OBJECTIVE ▸
Reproduce every row below with "GUI agent" replaced by "interface agent" and nothing else altered. Leave out the pictures in your copy.

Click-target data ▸
****************************************
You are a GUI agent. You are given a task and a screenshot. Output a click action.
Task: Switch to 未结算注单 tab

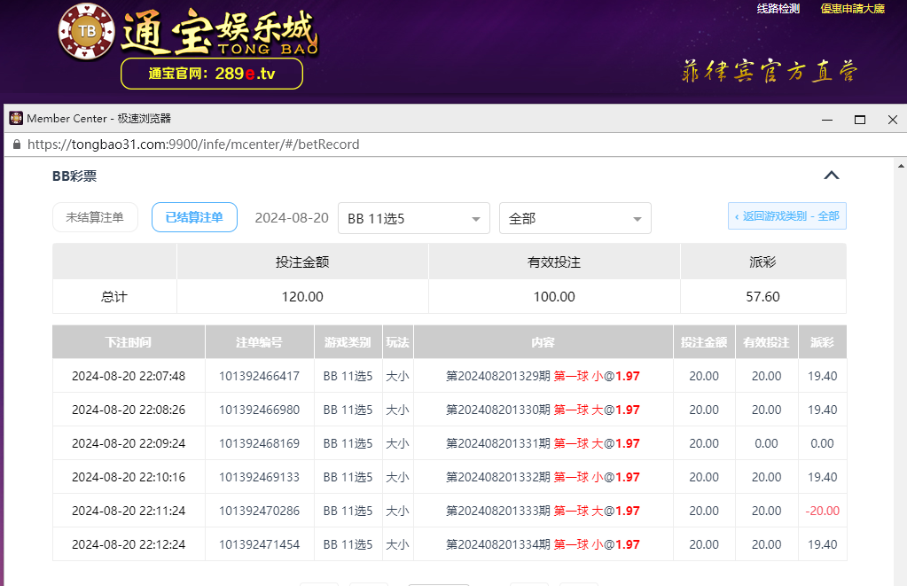(95, 217)
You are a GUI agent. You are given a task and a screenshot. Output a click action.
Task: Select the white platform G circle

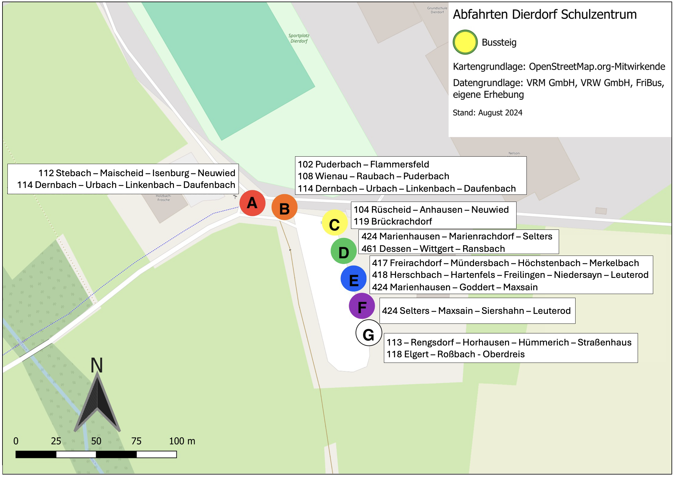pos(368,333)
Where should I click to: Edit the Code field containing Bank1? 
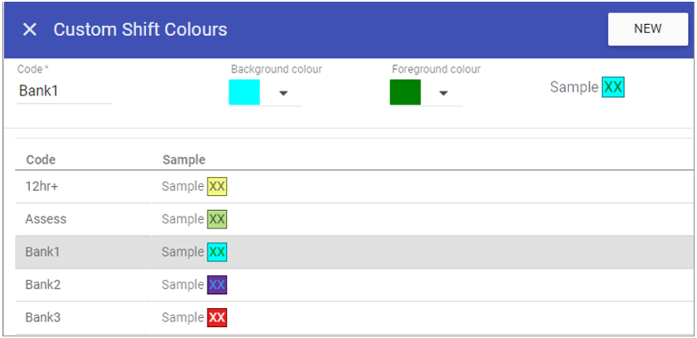(x=63, y=91)
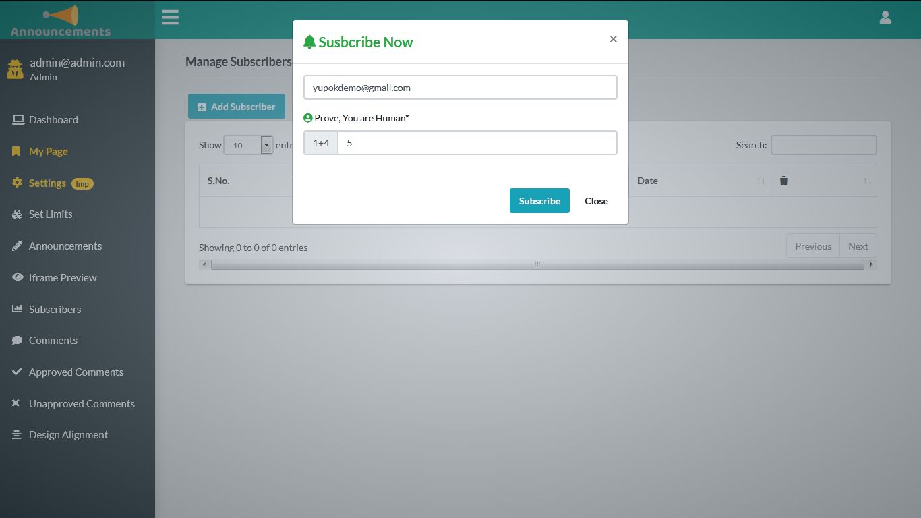The image size is (921, 518).
Task: Select the Subscribers chart icon
Action: click(16, 309)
****************************************
COMPLETE RESPONSE ▸
You are a interface agent. You are given a task and a screenshot. Output a click action.
Task: Switch to 未结算注单 tab

(95, 217)
You are a interface agent. You are given a task and a screenshot. Output a click action.
Task: Select the white platform G circle

pos(368,333)
Where should I click to: Edit the Code field containing Bank1? 
(x=63, y=91)
The image size is (921, 518).
Task: Select the Subscribers chart icon
Action: click(16, 309)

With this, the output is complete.